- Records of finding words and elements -
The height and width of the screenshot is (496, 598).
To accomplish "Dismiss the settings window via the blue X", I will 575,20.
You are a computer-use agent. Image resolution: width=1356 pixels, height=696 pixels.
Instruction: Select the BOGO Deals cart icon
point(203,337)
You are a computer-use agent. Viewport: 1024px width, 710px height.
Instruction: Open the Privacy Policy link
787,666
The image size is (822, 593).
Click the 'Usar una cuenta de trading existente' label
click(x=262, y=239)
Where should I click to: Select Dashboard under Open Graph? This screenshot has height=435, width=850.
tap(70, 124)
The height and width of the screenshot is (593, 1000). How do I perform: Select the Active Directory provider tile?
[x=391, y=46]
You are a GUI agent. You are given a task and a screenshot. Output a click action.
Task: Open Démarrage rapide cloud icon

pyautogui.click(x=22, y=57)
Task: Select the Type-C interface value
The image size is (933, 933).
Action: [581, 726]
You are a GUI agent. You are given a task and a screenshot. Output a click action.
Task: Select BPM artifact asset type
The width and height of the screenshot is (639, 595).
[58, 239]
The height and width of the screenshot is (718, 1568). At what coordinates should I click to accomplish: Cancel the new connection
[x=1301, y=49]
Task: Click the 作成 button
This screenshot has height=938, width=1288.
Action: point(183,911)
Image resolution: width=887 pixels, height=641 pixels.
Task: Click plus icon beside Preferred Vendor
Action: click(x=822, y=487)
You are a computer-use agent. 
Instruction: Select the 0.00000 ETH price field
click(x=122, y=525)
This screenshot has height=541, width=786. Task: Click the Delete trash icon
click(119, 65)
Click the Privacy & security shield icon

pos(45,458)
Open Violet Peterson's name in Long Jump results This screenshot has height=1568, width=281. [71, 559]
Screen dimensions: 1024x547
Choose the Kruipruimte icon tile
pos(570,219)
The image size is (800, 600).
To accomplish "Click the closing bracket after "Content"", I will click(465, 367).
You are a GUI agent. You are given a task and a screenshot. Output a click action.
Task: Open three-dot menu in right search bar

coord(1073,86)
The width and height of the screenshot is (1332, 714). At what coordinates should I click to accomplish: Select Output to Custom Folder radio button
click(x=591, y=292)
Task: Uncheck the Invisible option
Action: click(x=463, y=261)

- TASK DESCRIPTION -
In the material, rewrite everything from the line containing "Screen dimensions: 1024x547" down to the end of the material, substituting "option button" for "radio button" and leaving all else unchanged.

- ANSWER TO THIS PROBLEM -
Screen dimensions: 1024x547
Choose the Kruipruimte icon tile
pos(570,219)
The image size is (800, 600).
To accomplish "Click the closing bracket after "Content"", I will click(465, 367).
You are a GUI agent. You are given a task and a screenshot. Output a click action.
Task: Open three-dot menu in right search bar

coord(1073,86)
The width and height of the screenshot is (1332, 714). At what coordinates should I click to accomplish: Select Output to Custom Folder option button
click(x=591, y=292)
Task: Uncheck the Invisible option
Action: click(x=463, y=261)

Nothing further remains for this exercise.